Print the first line of the data below and every one after it, through the line containing "Subscribe (371, 2461)", exactly as written.

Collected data
- - - -
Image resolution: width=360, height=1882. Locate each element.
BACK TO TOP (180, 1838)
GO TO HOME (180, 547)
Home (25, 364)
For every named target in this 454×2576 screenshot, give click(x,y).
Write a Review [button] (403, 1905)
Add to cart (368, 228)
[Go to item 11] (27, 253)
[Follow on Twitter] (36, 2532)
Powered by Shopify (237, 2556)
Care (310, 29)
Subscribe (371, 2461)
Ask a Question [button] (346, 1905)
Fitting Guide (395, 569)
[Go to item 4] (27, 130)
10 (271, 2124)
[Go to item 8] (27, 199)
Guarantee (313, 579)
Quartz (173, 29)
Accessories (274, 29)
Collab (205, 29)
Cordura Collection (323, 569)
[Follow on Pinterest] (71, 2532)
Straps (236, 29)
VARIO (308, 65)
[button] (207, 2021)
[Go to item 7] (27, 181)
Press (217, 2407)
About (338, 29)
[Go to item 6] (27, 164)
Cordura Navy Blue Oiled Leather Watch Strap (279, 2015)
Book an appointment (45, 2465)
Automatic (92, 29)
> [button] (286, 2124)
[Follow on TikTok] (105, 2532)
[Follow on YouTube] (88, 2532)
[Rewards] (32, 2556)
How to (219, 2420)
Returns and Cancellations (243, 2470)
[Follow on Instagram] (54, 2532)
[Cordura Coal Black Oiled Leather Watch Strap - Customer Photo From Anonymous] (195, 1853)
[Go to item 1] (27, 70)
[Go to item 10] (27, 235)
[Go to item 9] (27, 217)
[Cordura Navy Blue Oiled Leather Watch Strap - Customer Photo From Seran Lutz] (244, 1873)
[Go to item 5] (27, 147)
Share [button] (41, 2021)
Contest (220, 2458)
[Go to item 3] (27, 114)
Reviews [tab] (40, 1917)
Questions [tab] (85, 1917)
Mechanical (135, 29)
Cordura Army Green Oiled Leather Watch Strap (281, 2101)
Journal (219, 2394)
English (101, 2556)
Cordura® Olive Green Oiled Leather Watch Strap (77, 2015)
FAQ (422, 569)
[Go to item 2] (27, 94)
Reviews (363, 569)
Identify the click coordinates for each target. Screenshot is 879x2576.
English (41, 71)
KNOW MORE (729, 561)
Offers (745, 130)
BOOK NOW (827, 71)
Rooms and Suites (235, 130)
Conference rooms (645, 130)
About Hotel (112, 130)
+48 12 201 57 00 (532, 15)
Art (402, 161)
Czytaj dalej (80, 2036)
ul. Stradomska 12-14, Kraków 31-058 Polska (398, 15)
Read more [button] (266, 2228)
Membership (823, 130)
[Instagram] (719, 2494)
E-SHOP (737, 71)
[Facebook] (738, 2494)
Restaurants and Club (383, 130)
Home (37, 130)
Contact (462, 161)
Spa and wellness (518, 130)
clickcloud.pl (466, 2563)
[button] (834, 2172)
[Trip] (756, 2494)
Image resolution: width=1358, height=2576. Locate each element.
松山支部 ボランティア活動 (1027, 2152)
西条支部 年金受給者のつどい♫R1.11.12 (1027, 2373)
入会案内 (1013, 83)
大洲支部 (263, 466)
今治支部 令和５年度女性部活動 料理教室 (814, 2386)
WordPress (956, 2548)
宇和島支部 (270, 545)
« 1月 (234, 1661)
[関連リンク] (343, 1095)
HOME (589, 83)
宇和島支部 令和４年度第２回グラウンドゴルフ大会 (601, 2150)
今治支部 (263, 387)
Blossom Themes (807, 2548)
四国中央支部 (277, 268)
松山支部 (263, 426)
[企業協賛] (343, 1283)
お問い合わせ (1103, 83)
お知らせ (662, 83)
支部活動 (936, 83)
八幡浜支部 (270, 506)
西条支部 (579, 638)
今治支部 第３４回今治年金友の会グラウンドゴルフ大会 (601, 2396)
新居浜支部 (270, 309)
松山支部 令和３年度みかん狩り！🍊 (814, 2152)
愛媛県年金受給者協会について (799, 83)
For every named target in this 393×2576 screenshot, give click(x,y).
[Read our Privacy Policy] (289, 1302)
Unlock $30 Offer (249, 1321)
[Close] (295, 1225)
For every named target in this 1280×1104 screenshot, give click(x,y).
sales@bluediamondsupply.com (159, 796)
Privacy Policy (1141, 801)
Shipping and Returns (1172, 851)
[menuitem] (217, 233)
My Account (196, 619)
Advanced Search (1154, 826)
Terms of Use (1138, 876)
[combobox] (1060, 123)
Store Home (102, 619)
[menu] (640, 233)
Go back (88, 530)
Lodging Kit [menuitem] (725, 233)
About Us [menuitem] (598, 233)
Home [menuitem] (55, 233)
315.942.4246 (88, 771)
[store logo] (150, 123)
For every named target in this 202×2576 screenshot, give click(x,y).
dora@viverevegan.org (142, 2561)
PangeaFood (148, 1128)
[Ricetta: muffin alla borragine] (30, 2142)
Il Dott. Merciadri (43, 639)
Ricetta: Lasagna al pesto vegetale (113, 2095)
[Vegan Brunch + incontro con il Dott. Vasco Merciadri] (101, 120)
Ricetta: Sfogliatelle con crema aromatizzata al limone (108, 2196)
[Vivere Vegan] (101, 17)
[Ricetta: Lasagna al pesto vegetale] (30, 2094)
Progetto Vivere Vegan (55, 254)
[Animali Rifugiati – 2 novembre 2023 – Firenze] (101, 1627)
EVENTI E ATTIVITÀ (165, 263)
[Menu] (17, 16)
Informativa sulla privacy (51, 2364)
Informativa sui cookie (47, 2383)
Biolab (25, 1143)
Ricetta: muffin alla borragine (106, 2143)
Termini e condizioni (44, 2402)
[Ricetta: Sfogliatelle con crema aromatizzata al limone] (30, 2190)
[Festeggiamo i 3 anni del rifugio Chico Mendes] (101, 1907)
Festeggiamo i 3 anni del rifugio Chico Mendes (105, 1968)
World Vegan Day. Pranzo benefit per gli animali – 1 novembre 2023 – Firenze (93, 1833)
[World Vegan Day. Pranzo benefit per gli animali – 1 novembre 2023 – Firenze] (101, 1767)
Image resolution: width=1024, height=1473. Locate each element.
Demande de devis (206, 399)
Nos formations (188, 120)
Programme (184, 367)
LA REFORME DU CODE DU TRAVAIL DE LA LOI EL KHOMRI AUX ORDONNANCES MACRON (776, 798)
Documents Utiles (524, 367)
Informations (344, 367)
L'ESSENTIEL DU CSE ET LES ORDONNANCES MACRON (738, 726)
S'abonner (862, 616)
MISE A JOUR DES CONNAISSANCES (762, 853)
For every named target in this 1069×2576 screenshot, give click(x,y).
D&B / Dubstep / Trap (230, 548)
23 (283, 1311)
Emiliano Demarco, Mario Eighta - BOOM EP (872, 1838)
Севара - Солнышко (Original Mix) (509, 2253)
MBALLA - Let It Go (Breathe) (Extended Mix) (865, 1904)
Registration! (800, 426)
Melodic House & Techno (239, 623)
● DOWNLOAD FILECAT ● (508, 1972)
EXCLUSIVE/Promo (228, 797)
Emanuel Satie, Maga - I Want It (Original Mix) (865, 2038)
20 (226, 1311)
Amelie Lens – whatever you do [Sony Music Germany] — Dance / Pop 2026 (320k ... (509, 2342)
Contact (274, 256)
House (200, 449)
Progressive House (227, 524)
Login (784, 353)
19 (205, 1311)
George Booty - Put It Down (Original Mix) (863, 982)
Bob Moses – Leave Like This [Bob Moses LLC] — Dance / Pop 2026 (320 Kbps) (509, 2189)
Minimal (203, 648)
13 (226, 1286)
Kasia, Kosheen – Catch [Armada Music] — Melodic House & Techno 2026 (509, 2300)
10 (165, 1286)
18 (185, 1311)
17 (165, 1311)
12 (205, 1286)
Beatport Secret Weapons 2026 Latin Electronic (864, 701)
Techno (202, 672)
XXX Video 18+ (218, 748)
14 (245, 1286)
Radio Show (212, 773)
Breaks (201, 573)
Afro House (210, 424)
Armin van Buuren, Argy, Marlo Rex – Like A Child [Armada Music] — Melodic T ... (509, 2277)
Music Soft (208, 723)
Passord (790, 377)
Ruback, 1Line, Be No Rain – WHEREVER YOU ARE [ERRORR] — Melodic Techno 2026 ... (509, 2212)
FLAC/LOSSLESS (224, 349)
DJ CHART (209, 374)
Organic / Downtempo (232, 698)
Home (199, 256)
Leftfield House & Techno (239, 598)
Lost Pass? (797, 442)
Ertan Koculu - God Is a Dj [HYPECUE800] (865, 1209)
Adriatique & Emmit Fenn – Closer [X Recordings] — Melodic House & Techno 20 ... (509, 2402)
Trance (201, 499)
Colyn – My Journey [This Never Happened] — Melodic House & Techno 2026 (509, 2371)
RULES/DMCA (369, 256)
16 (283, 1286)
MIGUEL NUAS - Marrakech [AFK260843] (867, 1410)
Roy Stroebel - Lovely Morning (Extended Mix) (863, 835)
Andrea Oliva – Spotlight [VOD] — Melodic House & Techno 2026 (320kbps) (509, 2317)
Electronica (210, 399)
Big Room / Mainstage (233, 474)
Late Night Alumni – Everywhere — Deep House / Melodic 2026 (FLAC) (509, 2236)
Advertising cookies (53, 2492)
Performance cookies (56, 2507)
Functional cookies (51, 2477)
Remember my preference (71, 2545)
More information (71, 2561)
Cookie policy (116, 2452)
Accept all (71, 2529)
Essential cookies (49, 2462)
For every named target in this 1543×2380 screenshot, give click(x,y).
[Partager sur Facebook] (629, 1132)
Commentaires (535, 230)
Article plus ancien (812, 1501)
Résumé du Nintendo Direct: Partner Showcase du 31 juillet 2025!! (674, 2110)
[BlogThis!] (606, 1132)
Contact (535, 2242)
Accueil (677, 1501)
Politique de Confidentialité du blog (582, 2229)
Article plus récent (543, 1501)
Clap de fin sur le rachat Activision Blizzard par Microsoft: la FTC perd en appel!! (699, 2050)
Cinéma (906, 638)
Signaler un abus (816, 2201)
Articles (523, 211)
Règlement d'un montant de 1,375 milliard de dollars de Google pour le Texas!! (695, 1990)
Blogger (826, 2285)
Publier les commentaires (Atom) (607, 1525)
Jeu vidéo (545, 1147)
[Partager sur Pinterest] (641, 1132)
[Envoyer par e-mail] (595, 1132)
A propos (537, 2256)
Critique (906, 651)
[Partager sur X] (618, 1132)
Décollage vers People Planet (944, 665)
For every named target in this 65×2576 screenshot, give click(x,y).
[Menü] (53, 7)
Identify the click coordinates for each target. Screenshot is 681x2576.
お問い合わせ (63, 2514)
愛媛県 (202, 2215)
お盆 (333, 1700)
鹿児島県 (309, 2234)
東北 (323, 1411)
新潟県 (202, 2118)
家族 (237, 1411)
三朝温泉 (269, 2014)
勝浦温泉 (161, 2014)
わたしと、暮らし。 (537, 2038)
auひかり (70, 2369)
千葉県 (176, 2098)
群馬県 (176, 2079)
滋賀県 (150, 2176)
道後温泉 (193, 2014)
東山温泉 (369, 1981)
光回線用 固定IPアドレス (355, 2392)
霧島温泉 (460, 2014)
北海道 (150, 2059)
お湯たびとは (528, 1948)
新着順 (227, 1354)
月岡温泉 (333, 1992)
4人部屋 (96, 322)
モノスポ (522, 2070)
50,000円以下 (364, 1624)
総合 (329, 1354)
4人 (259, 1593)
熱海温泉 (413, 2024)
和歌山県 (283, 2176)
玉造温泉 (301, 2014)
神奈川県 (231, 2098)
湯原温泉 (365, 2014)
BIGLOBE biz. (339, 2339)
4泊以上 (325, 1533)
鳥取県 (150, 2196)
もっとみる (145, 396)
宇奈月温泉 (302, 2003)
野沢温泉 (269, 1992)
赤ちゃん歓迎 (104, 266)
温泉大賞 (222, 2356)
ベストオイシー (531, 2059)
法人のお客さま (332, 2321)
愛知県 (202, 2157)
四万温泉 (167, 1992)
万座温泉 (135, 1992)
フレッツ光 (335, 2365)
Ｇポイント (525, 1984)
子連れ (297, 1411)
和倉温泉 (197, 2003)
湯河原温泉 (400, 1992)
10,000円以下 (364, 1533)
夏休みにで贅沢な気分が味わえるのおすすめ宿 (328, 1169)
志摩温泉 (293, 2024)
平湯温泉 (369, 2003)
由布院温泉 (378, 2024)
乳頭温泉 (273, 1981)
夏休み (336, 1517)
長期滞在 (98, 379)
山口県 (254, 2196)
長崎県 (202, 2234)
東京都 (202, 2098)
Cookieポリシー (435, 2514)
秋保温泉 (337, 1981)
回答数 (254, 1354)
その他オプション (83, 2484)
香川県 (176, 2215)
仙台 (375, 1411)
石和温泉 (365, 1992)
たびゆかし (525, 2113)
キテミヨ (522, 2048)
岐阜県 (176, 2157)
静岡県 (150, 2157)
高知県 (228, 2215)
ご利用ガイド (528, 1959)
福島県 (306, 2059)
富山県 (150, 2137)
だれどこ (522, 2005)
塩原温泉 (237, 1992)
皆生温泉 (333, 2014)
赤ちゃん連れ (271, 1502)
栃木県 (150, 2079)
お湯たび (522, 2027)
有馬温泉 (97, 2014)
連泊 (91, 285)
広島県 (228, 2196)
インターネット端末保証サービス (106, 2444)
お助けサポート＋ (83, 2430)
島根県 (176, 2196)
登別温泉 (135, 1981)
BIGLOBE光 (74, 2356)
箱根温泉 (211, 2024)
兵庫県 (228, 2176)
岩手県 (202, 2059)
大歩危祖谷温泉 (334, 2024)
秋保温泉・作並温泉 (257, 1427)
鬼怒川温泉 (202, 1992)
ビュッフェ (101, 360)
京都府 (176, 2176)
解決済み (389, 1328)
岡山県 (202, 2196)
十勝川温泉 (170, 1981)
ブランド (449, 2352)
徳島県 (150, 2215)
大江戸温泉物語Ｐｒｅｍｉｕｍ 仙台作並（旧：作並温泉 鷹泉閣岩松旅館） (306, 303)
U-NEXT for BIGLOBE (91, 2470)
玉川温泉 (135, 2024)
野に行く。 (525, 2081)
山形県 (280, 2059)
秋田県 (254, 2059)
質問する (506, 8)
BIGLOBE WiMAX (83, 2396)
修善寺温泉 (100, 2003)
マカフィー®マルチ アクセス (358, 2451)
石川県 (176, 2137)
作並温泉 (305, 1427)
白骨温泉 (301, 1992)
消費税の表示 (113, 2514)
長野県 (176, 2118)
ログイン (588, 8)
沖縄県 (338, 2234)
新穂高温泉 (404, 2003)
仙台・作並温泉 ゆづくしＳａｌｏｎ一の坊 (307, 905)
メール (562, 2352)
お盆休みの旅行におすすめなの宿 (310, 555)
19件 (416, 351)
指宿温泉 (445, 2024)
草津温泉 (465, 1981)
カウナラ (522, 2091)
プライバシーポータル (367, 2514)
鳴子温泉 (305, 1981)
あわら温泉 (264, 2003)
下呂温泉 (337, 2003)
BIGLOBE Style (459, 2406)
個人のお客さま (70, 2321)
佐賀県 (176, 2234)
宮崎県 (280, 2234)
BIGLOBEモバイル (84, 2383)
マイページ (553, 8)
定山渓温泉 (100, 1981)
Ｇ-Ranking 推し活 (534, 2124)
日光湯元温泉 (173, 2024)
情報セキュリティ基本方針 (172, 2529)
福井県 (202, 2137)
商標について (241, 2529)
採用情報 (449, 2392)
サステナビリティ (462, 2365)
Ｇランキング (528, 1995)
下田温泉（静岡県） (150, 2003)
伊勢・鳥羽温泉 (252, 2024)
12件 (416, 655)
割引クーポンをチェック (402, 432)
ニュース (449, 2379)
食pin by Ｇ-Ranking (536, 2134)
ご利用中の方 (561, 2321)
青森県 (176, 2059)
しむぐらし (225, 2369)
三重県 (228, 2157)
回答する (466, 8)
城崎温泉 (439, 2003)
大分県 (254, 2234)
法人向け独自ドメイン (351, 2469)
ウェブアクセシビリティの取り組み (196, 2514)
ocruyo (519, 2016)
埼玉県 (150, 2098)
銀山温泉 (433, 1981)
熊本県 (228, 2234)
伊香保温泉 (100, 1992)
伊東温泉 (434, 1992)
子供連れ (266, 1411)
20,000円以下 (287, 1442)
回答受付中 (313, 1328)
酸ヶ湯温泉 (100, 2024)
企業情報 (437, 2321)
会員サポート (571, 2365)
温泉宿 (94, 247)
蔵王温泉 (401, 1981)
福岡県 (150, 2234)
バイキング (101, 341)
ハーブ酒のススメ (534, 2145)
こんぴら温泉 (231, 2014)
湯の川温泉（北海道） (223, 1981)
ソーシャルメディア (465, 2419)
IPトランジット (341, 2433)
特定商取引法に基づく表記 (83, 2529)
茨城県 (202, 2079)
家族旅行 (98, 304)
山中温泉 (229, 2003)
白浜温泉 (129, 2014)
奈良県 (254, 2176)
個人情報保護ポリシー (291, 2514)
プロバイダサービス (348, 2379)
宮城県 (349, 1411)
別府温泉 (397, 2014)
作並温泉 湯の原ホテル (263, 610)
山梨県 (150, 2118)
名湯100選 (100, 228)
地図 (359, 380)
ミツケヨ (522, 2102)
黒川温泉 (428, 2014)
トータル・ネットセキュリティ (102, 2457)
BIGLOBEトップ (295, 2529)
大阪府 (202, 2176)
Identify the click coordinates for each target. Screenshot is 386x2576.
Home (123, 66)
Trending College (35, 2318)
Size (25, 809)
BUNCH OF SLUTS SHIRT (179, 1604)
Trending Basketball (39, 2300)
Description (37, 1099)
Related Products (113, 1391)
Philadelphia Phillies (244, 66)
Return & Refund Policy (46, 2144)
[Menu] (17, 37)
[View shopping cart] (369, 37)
- - - -
Final answer
Image resolution: width=360, height=1882. Locate each element.
BACK TO TOP (180, 1838)
GO TO HOME (180, 547)
Home (25, 364)
For every named target in this 454×2576 screenshot, give click(x,y).
Write a Review [button] (403, 1905)
Add to cart (368, 228)
[Go to item 11] (27, 253)
[Follow on Twitter] (36, 2532)
Powered by Shopify (237, 2556)
Care (310, 29)
Subscribe (371, 2461)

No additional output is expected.